In this post, the answer said

Flushing: To sync the temporary state of your application data with the permanent state of the data (in a database, or on disk).

I think that the flush is executed when some buffer is written to an i/o device (like disk) by the write() system call.

So it seems that a data writing to a device with write() and the data flushing to the device are to do the same things.

If so, can I say that the flushing a data with fflush() and the writing the data with write() are completely same?

CodePudding user response:

Flushing and writing are similar in that they both involve transferring data from a temporary storage location (such as a buffer in memory) to a more permanent location (such as a file on disk). The key difference between the two is that flushing only refers to the act of moving data from the buffer to the destination, while writing also includes the act of placing the data into the buffer in the first place.

The fflush() function is used to flush the output buffer of a stream. This means that any data that has been written to the buffer but not yet transferred to the underlying device (such as a file on disk) will be moved to the device. In other words, fflush() ensures that any data in the buffer is actually written to the destination.

In contrast, the write() function is a low-level system call that is used to write data to a file.
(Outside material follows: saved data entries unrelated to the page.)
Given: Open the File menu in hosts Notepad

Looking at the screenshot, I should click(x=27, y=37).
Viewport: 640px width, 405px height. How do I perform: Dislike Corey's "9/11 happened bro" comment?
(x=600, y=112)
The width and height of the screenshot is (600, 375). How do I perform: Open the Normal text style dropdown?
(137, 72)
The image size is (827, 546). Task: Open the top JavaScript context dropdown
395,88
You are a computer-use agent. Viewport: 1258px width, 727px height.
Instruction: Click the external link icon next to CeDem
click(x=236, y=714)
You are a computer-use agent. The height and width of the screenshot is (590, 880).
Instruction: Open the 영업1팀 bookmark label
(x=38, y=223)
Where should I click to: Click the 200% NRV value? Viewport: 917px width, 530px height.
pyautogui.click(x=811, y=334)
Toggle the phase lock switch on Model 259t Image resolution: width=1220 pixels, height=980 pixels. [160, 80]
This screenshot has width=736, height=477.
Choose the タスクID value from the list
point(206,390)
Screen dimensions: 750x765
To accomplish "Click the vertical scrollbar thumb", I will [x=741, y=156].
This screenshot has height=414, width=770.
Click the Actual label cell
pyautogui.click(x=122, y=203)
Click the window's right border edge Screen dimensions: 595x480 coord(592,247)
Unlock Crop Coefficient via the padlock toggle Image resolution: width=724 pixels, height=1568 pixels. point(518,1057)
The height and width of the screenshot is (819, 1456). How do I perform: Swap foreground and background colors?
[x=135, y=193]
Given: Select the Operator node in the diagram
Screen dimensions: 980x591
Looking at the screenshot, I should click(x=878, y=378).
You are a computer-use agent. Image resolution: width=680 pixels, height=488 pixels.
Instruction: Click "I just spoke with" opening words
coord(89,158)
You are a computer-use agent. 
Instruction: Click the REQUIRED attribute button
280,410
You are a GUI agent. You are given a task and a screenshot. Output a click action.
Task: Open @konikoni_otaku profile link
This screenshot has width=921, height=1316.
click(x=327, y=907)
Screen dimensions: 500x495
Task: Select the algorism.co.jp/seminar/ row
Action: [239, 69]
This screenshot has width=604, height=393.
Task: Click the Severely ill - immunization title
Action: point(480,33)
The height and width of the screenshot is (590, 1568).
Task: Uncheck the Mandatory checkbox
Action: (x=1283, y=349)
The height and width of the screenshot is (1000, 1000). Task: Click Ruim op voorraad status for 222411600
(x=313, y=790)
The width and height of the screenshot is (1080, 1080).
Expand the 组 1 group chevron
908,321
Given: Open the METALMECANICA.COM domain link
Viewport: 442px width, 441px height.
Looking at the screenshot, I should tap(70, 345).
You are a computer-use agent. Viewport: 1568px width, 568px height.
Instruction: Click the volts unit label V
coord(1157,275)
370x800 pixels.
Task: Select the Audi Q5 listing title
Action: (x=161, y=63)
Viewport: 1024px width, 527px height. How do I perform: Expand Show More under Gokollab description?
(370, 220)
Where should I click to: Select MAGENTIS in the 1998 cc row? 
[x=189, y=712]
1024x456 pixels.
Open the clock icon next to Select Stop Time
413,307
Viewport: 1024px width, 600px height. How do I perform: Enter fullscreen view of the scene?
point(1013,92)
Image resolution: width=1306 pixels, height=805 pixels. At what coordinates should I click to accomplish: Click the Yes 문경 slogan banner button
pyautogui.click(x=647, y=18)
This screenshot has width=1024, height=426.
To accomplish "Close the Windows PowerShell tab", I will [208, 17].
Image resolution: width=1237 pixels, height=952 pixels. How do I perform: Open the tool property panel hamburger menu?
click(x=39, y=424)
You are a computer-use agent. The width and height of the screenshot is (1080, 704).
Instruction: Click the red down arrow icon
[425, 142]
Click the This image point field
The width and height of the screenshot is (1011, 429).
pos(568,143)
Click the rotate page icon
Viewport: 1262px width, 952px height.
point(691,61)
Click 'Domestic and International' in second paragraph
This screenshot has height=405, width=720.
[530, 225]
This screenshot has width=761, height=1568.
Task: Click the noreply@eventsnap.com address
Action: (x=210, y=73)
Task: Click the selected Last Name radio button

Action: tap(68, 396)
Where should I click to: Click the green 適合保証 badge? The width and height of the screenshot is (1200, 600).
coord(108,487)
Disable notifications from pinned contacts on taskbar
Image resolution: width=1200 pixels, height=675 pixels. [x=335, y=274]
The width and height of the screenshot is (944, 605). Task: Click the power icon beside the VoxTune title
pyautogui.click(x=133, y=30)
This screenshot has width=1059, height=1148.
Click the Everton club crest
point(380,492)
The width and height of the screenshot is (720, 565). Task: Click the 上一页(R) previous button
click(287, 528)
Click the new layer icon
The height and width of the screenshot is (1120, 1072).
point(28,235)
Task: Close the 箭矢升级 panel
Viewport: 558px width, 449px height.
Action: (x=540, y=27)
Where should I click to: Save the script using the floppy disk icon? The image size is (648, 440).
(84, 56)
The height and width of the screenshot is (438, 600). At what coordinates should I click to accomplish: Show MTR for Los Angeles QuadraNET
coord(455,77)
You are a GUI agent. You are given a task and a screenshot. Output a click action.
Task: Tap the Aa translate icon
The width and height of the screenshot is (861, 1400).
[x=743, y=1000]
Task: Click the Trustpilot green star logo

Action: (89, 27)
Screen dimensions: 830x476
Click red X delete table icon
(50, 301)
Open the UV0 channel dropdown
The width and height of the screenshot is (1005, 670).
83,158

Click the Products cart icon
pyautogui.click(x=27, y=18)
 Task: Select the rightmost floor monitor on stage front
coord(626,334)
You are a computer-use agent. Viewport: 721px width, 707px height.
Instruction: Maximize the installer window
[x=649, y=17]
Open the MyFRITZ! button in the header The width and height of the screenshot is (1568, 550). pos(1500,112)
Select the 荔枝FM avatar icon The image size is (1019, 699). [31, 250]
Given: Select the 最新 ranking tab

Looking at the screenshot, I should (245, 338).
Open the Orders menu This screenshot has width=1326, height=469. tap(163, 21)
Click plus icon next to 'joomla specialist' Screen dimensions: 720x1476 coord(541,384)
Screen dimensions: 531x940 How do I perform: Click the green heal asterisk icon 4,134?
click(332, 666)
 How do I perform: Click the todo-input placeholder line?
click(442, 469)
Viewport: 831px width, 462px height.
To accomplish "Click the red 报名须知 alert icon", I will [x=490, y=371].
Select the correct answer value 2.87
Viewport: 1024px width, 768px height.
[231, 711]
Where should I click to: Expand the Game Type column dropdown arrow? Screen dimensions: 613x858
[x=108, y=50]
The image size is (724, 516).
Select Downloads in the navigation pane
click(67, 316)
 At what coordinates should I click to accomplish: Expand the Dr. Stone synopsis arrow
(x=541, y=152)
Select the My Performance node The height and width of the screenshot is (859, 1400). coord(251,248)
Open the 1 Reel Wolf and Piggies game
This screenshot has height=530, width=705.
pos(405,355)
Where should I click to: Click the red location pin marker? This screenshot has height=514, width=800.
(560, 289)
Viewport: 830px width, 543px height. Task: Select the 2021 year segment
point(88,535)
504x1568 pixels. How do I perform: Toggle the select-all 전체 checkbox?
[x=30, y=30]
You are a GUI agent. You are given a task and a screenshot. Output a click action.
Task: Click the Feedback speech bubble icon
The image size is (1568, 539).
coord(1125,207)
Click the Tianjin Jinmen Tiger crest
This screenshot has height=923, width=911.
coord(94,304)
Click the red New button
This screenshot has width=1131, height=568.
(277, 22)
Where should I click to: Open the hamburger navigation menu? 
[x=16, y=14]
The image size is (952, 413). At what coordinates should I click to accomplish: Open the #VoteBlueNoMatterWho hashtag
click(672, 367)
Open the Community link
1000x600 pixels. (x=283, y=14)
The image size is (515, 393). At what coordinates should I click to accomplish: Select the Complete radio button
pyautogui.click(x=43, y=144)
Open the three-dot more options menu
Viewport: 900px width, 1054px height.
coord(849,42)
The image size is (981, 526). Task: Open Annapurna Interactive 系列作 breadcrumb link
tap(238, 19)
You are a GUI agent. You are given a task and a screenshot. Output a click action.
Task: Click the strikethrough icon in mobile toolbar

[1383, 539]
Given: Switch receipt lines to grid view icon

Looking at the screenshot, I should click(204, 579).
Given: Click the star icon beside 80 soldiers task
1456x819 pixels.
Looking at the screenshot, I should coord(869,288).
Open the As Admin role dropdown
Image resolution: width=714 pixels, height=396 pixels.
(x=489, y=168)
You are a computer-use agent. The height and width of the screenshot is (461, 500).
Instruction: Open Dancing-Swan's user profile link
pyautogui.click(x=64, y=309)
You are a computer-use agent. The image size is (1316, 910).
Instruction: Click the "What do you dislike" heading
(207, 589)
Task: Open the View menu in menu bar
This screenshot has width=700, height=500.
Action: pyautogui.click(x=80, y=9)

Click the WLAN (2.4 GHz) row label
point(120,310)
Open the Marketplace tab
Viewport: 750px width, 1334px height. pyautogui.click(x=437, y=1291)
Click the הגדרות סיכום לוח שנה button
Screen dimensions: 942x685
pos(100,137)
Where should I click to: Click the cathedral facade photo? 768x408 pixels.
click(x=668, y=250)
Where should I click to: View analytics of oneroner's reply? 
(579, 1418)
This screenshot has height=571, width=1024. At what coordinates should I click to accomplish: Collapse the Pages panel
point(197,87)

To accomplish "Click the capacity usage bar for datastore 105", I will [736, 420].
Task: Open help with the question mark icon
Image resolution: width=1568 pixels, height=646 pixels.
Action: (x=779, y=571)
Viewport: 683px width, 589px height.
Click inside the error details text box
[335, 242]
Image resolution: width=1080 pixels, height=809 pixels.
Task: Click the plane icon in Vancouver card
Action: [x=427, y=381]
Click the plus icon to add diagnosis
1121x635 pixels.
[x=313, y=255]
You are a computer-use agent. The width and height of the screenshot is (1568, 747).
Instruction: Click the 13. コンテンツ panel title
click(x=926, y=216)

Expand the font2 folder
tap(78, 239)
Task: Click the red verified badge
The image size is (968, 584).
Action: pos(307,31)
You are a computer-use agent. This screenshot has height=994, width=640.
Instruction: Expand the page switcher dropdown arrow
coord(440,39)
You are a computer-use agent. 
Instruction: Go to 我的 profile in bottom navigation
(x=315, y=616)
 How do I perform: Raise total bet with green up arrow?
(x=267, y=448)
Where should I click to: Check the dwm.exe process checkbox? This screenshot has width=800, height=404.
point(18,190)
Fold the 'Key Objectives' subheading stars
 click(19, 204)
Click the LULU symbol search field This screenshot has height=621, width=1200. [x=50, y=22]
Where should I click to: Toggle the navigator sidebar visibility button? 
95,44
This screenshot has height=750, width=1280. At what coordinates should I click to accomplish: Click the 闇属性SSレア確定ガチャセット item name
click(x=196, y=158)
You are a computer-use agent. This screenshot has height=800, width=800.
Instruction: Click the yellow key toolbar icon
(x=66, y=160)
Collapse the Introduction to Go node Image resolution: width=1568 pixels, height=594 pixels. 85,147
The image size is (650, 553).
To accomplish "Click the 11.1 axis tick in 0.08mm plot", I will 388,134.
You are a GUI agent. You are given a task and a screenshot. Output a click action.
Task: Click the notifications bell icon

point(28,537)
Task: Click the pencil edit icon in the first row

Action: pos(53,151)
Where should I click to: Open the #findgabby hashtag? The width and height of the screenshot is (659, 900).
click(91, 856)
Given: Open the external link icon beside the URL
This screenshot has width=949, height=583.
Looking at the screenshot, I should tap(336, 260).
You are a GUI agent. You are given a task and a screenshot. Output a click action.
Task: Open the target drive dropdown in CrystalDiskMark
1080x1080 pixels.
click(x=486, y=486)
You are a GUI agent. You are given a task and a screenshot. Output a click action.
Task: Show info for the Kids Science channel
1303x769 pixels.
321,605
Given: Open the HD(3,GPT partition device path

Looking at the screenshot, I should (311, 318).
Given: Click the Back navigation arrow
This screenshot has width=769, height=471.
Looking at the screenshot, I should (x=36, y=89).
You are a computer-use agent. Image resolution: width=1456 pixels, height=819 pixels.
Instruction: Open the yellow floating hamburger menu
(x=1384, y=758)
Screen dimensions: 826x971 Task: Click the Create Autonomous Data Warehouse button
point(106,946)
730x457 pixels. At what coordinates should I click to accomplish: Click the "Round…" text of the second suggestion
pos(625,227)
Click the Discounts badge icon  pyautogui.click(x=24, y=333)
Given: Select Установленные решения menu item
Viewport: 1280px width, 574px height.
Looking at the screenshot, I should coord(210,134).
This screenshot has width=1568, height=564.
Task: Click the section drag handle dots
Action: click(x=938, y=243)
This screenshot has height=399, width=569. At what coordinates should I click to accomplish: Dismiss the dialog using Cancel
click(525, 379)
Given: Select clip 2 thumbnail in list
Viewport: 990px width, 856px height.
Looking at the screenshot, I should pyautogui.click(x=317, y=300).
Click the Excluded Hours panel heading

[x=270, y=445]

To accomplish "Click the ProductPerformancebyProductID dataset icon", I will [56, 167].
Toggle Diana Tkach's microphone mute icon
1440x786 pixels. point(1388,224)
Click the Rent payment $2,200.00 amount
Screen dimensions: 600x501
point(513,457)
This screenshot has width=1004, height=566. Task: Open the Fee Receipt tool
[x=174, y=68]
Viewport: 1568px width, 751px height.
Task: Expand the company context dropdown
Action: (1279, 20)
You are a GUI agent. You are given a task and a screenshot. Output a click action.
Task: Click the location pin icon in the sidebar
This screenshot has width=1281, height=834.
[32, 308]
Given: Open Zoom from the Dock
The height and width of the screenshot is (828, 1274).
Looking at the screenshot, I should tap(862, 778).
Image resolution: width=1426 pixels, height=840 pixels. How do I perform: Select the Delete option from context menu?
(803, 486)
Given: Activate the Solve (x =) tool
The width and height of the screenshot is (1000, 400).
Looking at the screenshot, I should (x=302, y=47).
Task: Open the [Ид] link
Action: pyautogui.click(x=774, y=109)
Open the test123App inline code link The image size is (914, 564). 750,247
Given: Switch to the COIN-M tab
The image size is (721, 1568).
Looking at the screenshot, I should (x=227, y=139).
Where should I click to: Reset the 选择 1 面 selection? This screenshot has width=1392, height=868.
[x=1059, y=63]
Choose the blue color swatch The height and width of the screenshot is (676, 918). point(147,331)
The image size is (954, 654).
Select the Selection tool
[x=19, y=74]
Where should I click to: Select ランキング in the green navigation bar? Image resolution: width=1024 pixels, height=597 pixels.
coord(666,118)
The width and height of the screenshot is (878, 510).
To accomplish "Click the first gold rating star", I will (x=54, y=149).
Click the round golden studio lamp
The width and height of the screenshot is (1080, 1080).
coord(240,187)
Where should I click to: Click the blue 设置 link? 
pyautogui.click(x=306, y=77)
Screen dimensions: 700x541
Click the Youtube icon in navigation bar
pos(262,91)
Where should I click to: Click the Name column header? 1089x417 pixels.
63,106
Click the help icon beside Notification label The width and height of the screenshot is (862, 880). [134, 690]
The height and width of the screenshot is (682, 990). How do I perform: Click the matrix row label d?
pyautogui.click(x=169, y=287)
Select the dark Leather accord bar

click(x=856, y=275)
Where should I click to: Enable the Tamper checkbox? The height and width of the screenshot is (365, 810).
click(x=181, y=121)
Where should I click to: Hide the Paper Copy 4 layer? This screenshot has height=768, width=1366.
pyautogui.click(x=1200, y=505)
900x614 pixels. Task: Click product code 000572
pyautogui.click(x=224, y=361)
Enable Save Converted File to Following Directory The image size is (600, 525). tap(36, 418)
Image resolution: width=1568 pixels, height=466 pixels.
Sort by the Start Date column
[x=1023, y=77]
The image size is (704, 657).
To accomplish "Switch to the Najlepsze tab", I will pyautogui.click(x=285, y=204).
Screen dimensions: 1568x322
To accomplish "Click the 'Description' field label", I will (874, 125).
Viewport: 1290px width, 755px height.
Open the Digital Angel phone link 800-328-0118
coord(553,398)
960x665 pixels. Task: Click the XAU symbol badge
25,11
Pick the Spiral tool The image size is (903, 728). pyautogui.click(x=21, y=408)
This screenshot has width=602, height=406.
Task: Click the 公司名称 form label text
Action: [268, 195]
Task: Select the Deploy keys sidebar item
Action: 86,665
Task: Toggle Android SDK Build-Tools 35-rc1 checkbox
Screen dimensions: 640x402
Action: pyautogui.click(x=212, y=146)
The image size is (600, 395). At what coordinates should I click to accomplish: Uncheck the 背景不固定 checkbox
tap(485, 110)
When you use write(), you specify the data that you want to write, as well as the destination file where the data should be written. The write() function then writes the data directly to the file, bypassing any intermediate buffer.

So, to answer your question: no, fflush() and write() are not the same. fflush() is used to flush the output buffer of a stream, while write() is used to write data directly to a file.

CodePudding user response:

First, let's do the obvious thing:

fflush

For output streams (and for update streams on which the last operation was output), writes any unwritten data from the stream's buffer to the associated output device.

The C Standard doesn't state how the data is written to the output device. On Posix systems, most likely via write, other systems might have different (similar) interfaces.

Conceptually speaking, a flush will use the underlying write primitive to transmit the data from the buffer to the output device.

In short:

  • fflush() the same as write() -> No.
  • fflush() uses write() -> Yes, most likely.
  • fflush() and write() ensures the data to be written to the output device -> Yes.